Explorations and Expansions, The Mystique of Natural Forms

Barry Rudachyk

January 15 - 29, 2005

This show displays the unique work of Central East Ontario sculptor Barry Rudachyk. The themes of rebirth and reanimation stem from Rudachyk's skill with his chosen media: "found" antler, prehistoric ivory and hardwood burls.

The show also marks a significant progression in Rudachyk's work. His early pieces were often miniatures that he described as "wearable sculptures" - antler jewelry that took the form of pendants, bracelets and earrings. While Rudachyk still produces these equisite carvings, his more recent work has taken the form of larger, completely three dimensional sculptures using mixed but natural materials.

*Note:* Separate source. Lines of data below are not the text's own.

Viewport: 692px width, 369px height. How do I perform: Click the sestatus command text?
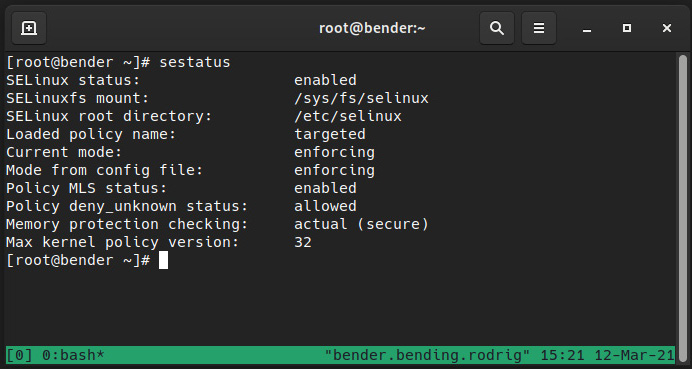195,62
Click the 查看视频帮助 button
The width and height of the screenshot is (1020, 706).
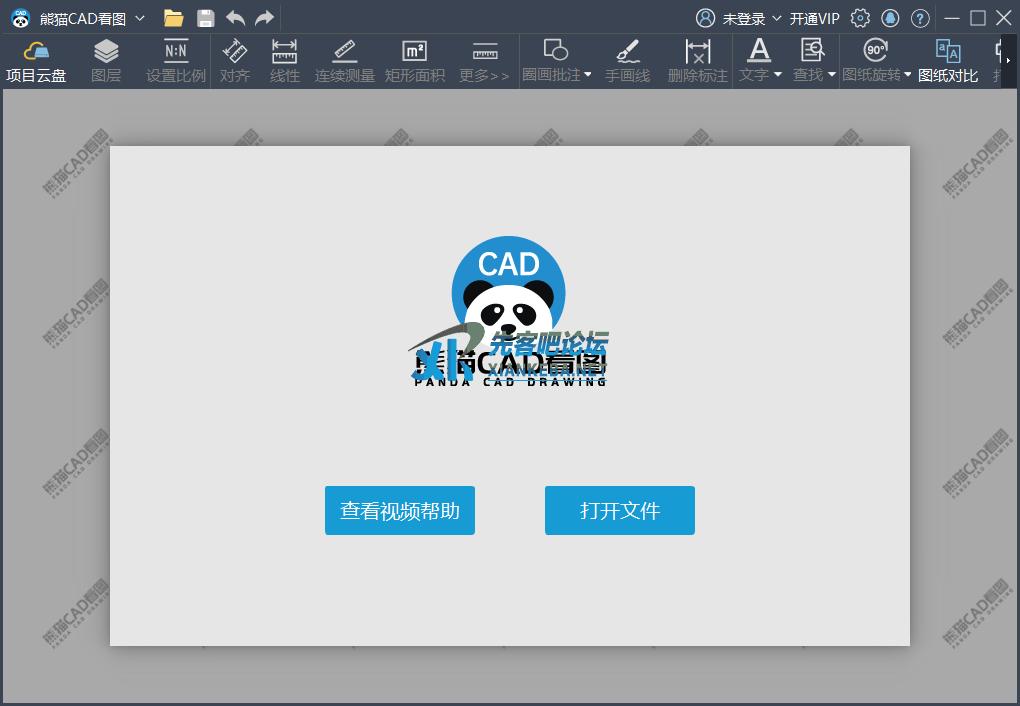pos(399,511)
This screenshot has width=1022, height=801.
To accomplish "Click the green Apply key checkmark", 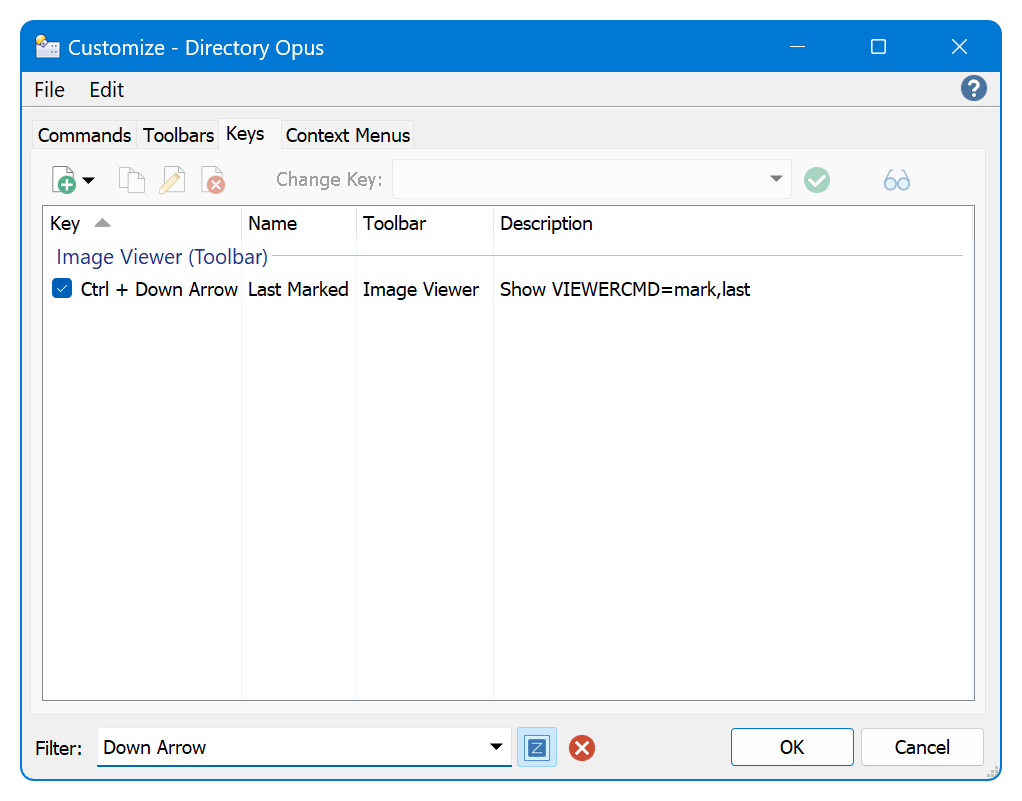I will (817, 180).
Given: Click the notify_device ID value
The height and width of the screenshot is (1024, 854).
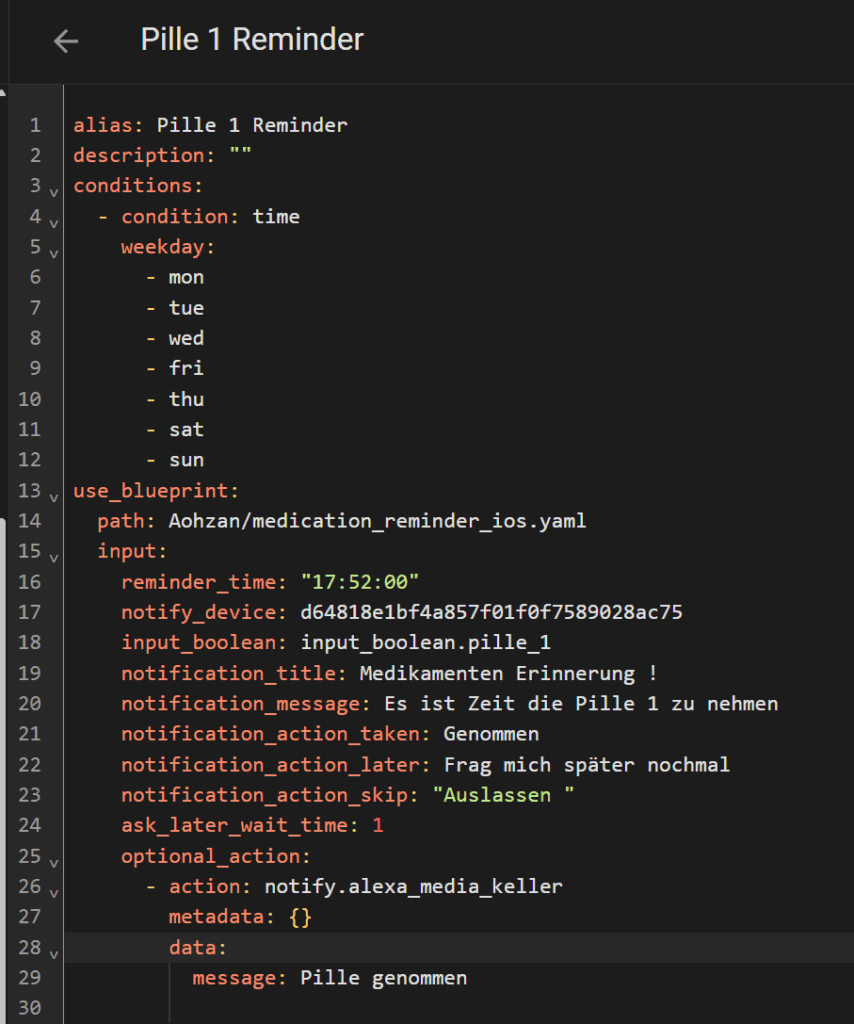Looking at the screenshot, I should [x=491, y=612].
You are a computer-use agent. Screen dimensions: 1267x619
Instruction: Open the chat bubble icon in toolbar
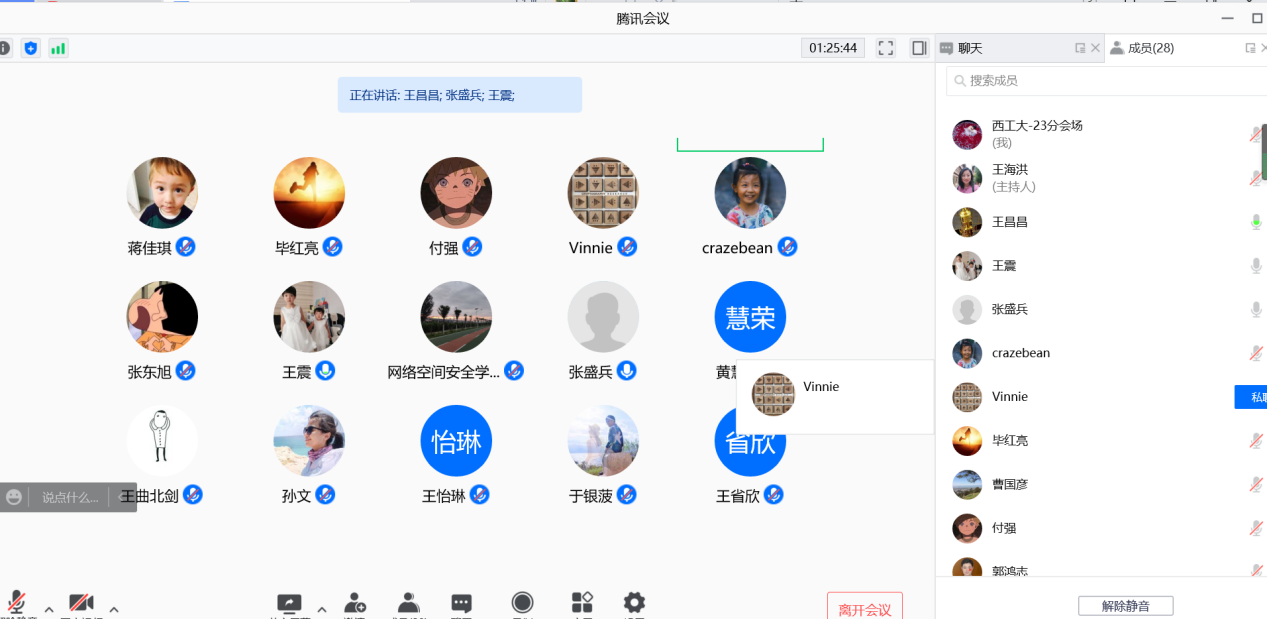click(x=461, y=603)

Using power and hand tools, Rudachyk coaxes his sculptures from exotic woods, naturally shed deer and moose antler and mastodon tusks that occasionally turn up in gold placer mines in Canada's north. He takes a once-living material and reanimates it by releasing sculptures with remarkable life-like qualities. His chosen subjects are usually Canadian wildlife, but he also occasionally carves mythical figures and faces. The inconsistent qualities of his chosen media often influence the result.

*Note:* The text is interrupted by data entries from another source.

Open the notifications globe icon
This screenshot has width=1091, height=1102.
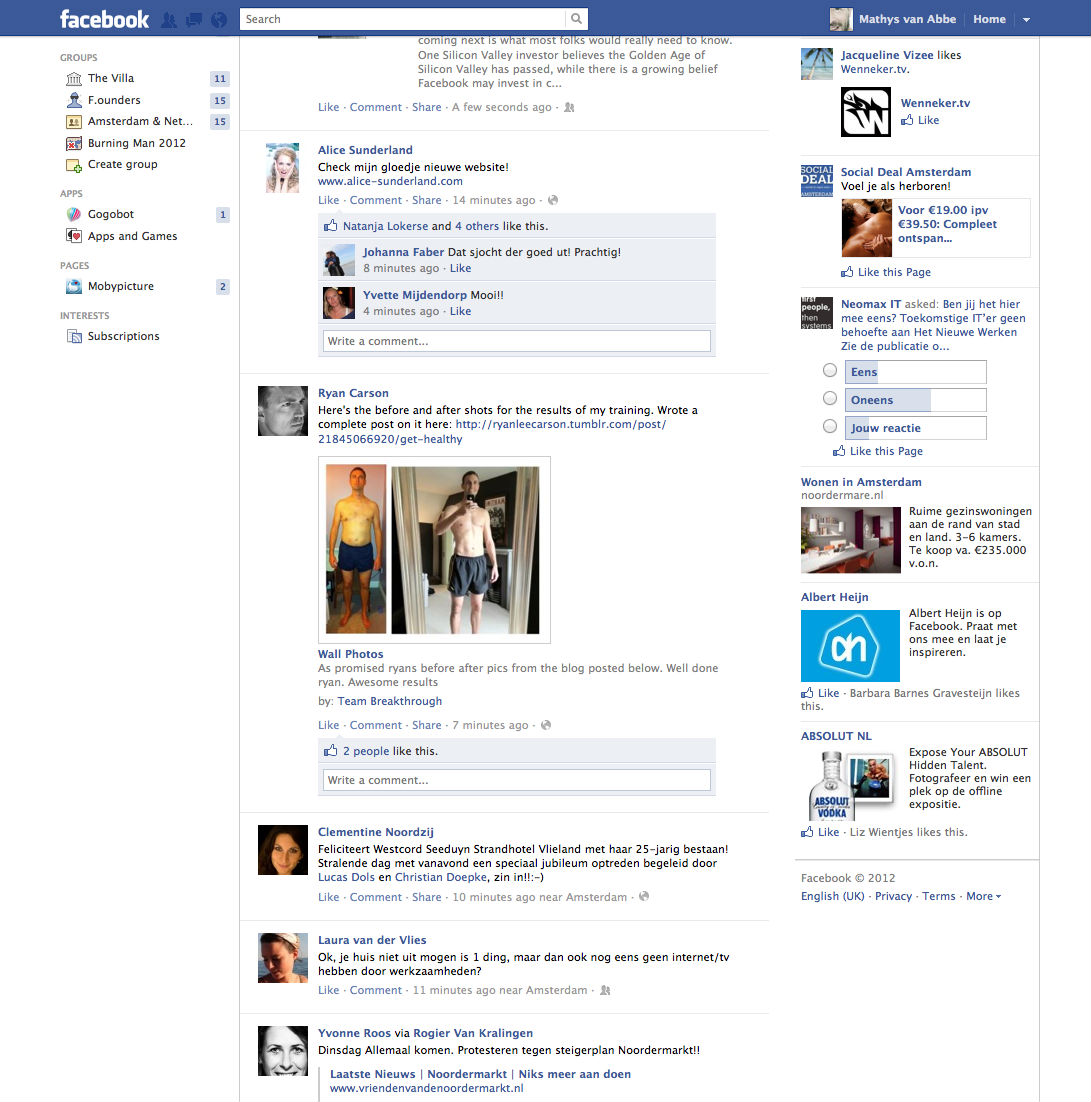pos(219,19)
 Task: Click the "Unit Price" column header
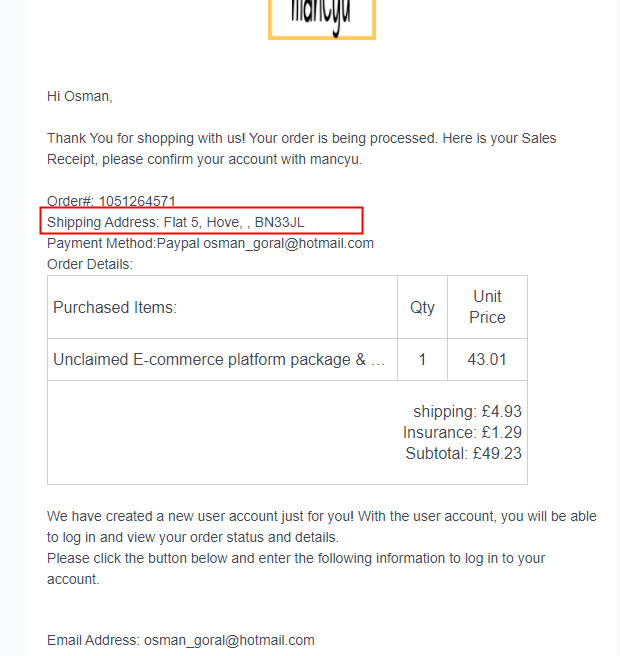tap(488, 307)
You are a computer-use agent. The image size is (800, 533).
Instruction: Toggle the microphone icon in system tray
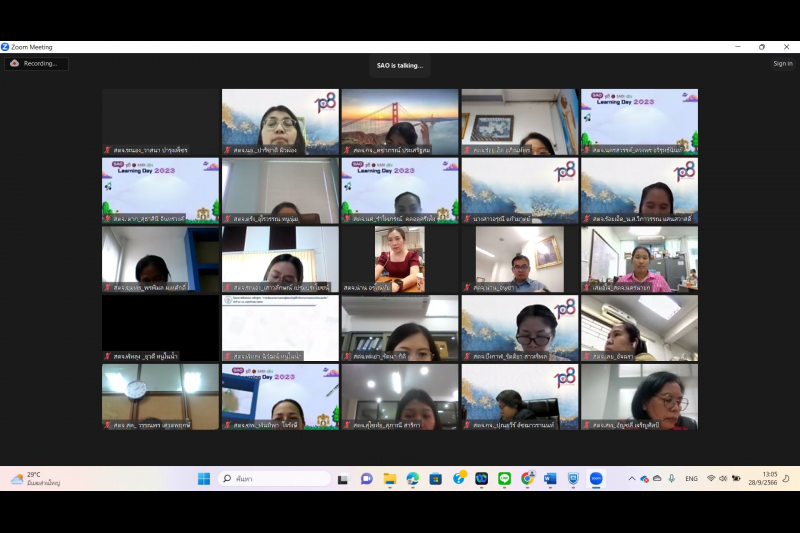tap(671, 479)
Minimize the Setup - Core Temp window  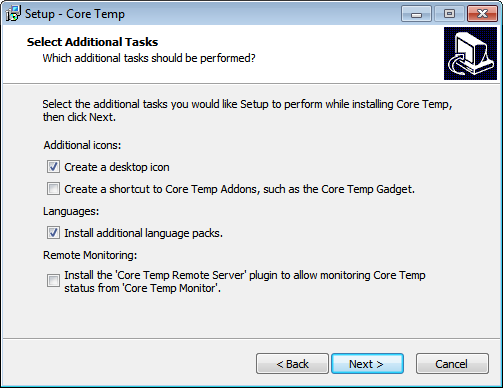(416, 14)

"That's the beauty of the work. It doesn't allow me to repeat anything. I'm continuously trying to learn and explore. I feel if I repeat a carving, I'm stagnating, I'm not challenging myself," says Rudachyk.

In his hands, the spreading base of an antler that once gripped the skull of a moose becomes a nest of newborn rabbits, so lifelike and limber the viewer can see the sheen of the afterbirth matting the rabbits' immature fur.

Rudachyk's style and work are unique, but he acknowledges influences from Japanese Netsuke (sculptors who create miniatures in ivory and wood), European miniature sculptors and Native art. His interest in Netsuke was probably partly responsible for his being chosen, along with several other Ontario artists, to display his work and technique at the Ontario Pavilion during Expo '90 in Japan.